What if you could strap a full desktop GPU to your MacBook Air? Turns out, you can.
Just a quick FTC required note: When you buy through my links, I may earn a commission.
Never tell me the odds
As much as I hate to admit it, step one in most of my projects now is to ask AI about it. Maybe it’ll tell me something I don’t know.
Fortunately, borderline-impractical is kind of my thing.
What’s a Thunderbolt eGPU?
Ok, so the plan is to plug a big PC gaming GPU, an NVIDIA RTX 5090, into my M4 MacBook Air. To do that, we plug it into a Thunderbolt dock which adapts PCIe to Thunderbolt, and we plug that into a USB-C port.
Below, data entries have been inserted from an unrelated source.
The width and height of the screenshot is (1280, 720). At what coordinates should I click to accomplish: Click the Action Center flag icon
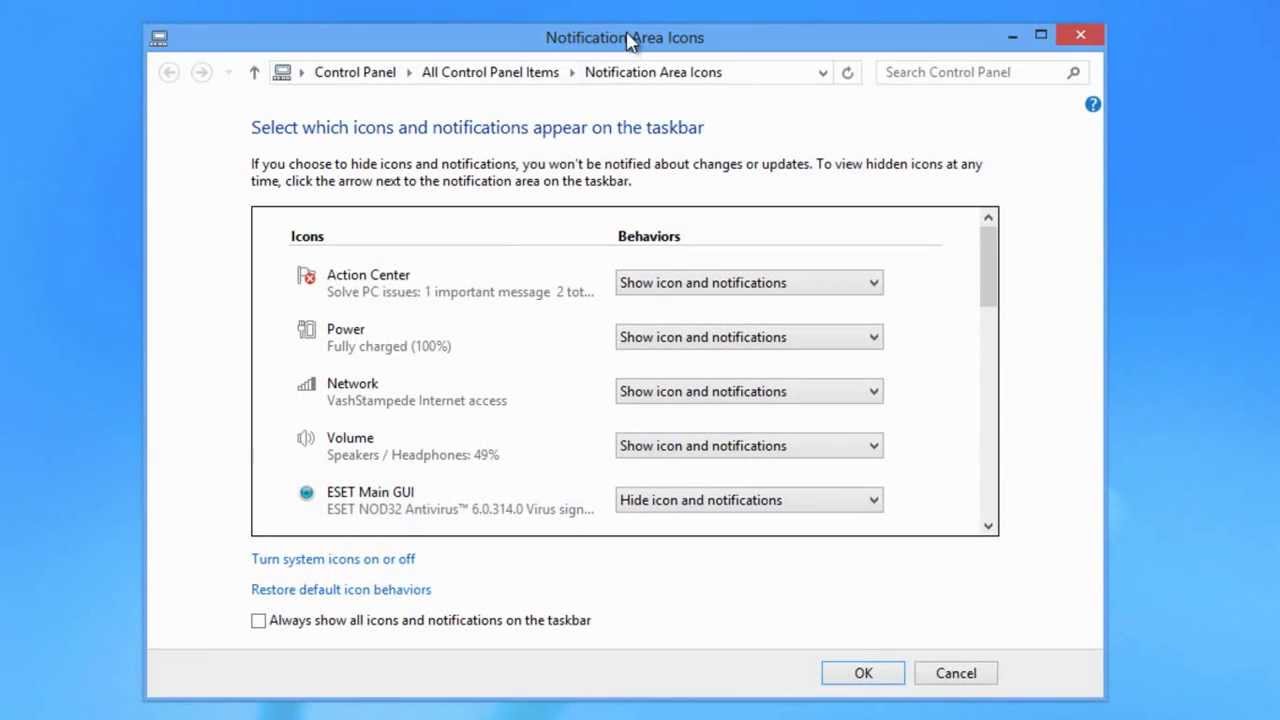pos(306,276)
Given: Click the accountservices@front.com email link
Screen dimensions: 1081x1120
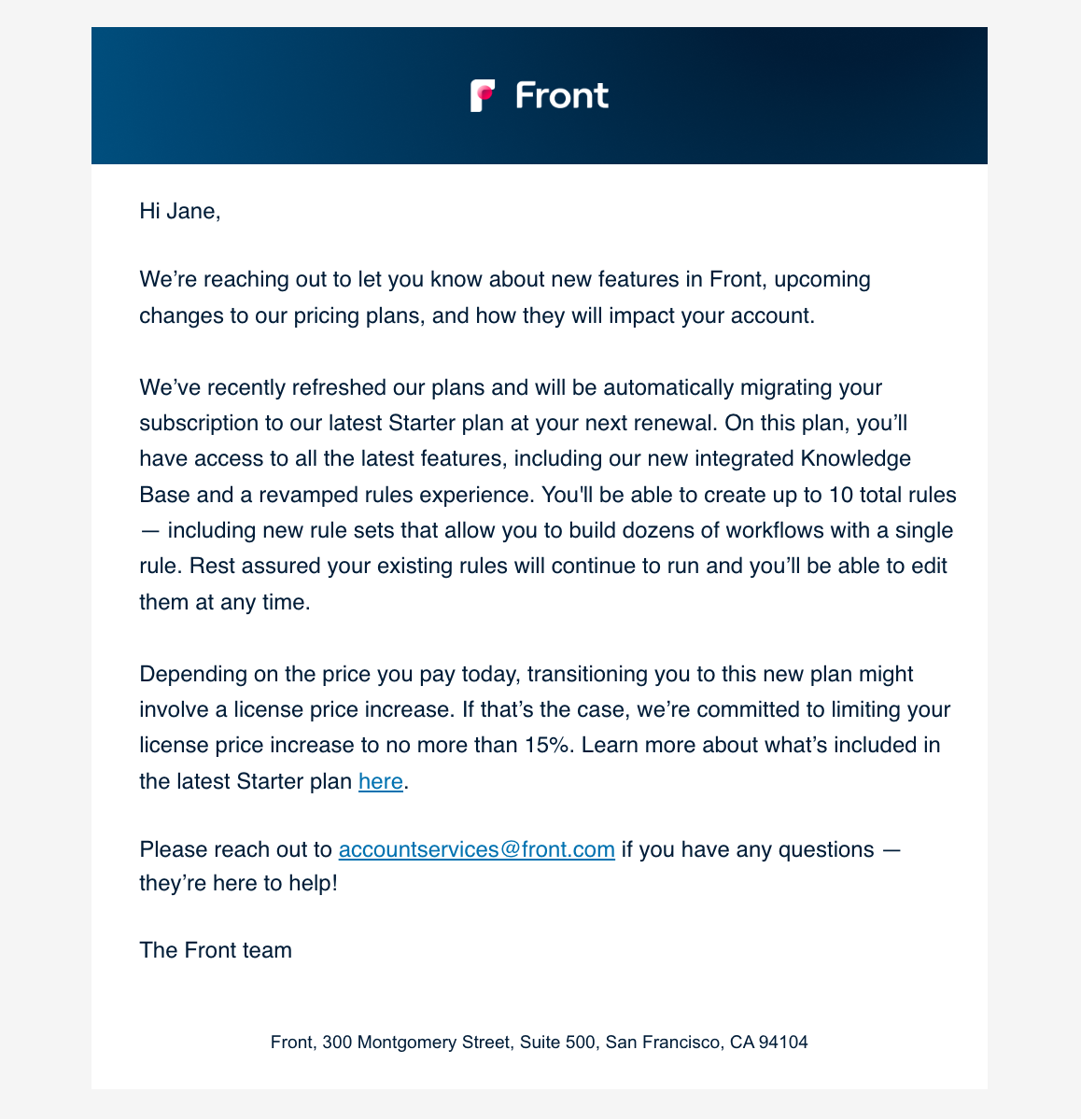Looking at the screenshot, I should (x=476, y=849).
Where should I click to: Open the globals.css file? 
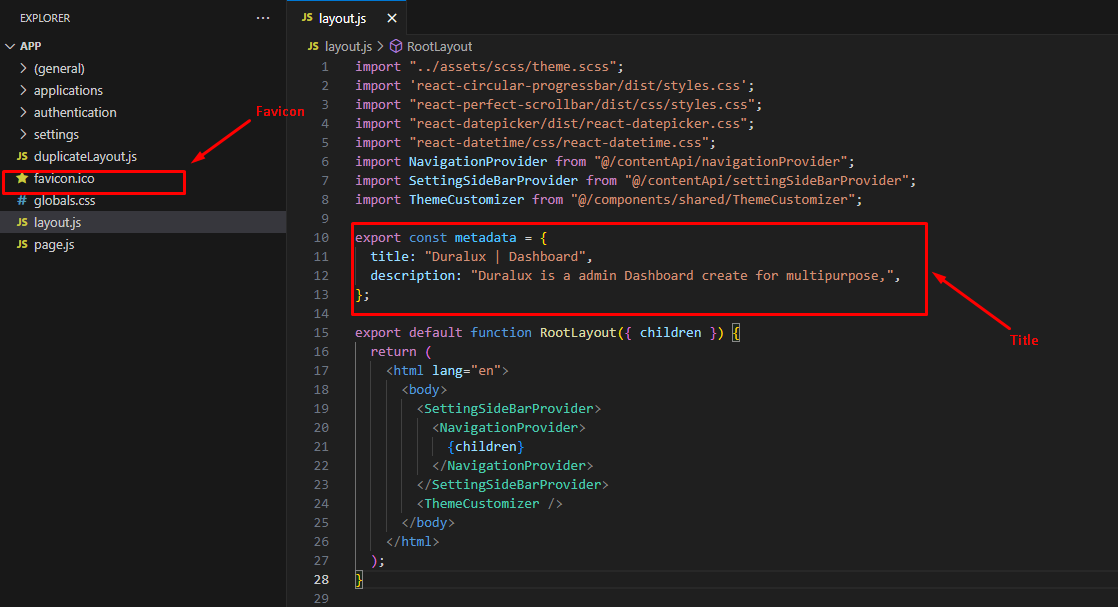[x=64, y=200]
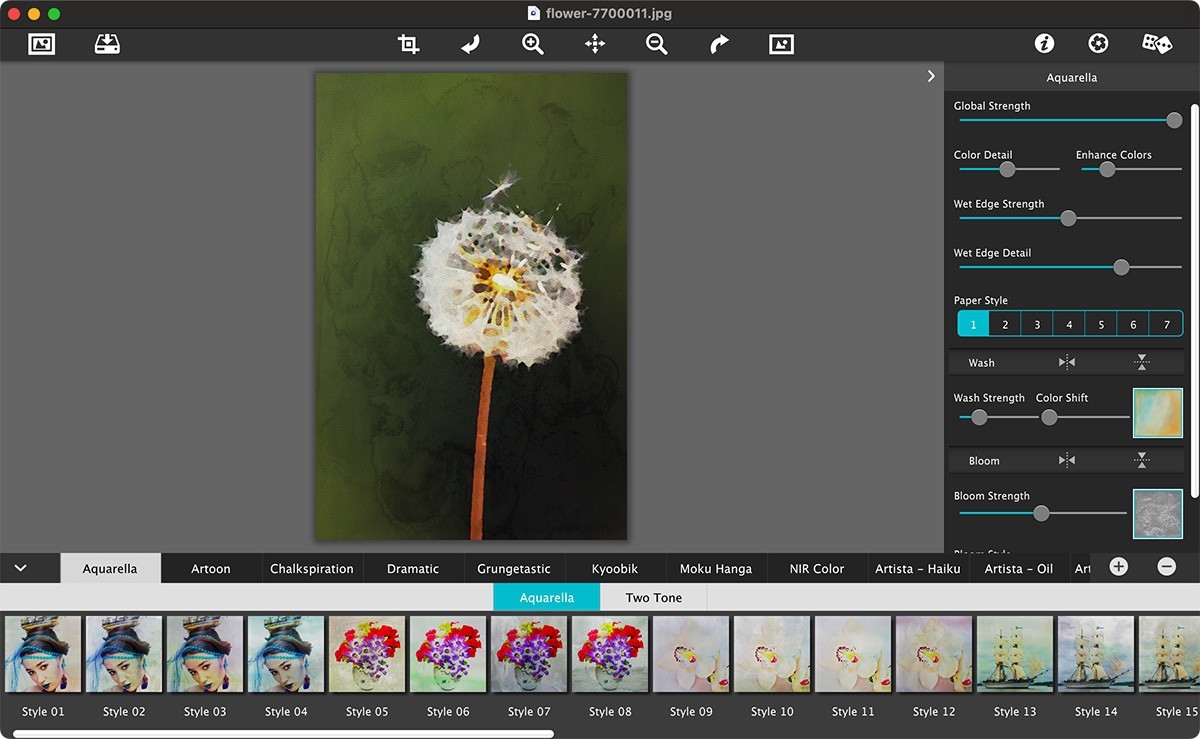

Thunderbolt tunnels PCIe over a USB-C cable, so from the computer’s perspective a Thunderbolt device really is a PCIe device, not a USB one. You get 4 PCIe lanes at up to 40Gbps on Thunderbolt 4, with a small performance penalty for the tunneling. USB4 includes the same PCIe tunneling as an optional feature, so some non-Thunderbolt USB4 ports can do this too. You can use this to plug a GPU into a laptop with a compatible port.
Thunderbolt from the laptop plugs into the GPU dock. The GPU plugs into the monitor via DisplayPort. Shortly after this was taken, I broke this dock.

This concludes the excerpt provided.